You are viewing a plain text version of this content. The canonical link for it is here.

Posted to user@cassandra.apache.org by Alex Durgin <al...@gmail.com> on 2010/03/20 19:09:19 UTC

data corruption experiences

Recent messages to the list regarding durabilty and backup strategies  
leads me to a few questions that other new users may also have.

What's the general experience with corruption to date?

Is it common?

Would I regret operating a single node cluster?

Digg referenced sending snapshots to hdfs. Is keeping snapshots local  
to each node in a cluster deployment with replicas a bad idea?

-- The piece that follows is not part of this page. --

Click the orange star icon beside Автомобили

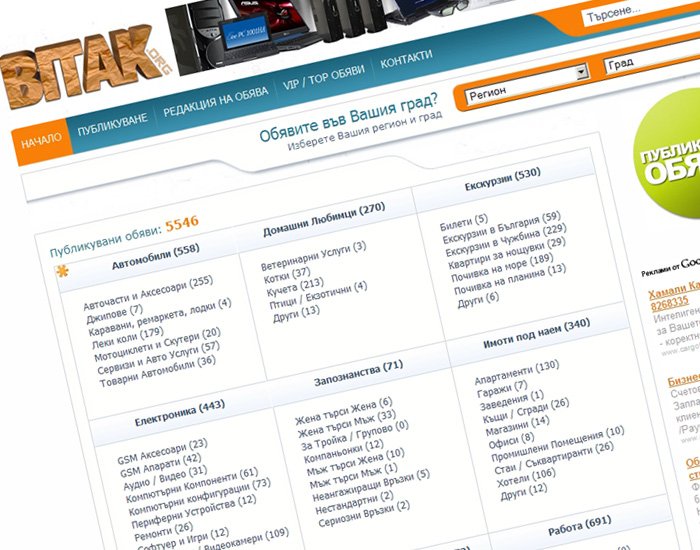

Re: data corruption experiences

Posted by Alex Durgin <al...@gmail.com>.

Thanks for the input.

My primary draw to Cassandra is dynamic schema. I could make it work  
relationally, perhaps even nicely with something like postgres'  
hstore, but I haven't investigated that fully yet. Relatively linear  
scaling has it's appeal and competitive advantages too. I also find  
the idea of lucandra for secondary indexes very appealing. Perhaps  
with drizzle integration coming down the road some of the nicities of  
sql can be enjoyed.

On Mar 20, 2010, at 1:16 PM, Chris Goffinet <go...@digg.com> wrote:

> We saw corruption pre 0.4 days. Digg hasn't seen corruption since  
> that got taken care of. We are only doing this for the "just in case  
> the shit hits the fan". Cassandra is rapidly changing and it would  
> be completely careless of us to forgo a path of using a new database  
> as our primary datastore. Our operations team has learned with years  
> of experience you never want to be in that situation, especially  
> with a new datastore.
>
> Single node cluster? Why Cassandra if you're plans are to just use 1  
> node? In that case, a simple RAID solution would work fine.
>
> -Chris
>
> On Mar 20, 2010, at 11:09 AM, Alex Durgin wrote:
>
>> Recent messages to the list regarding durabilty and backup  
>> strategies leads me to a few questions that other new users may  
>> also have.
>>
>> What's the general experience with corruption to date?
>>
>> Is it common?
>>
>> Would I regret operating a single node cluster?
>>
>> Digg referenced sending snapshots to hdfs. Is keeping snapshots  
>> local to each node in a cluster deployment with replicas a bad idea?
>>
>>
>

Re: data corruption experiences

Posted by Chris Goffinet <go...@digg.com>.

We saw corruption pre 0.4 days. Digg hasn't seen corruption since that got taken care of. We are only doing this for the "just in case the shit hits the fan". Cassandra is rapidly changing and it would be completely careless of us to forgo a path of using a new database as our primary datastore. Our operations team has learned with years of experience you never want to be in that situation, especially with a new datastore.

Single node cluster? Why Cassandra if you're plans are to just use 1 node? In that case, a simple RAID solution would work fine.

-Chris

On Mar 20, 2010, at 11:09 AM, Alex Durgin wrote:

> Recent messages to the list regarding durabilty and backup strategies leads me to a few questions that other new users may also have.
> 
> What's the general experience with corruption to date?
> 
> Is it common?
> 
> Would I regret operating a single node cluster?
> 
> Digg referenced sending snapshots to hdfs. Is keeping snapshots local to each node in a cluster deployment with replicas a bad idea?
> 
>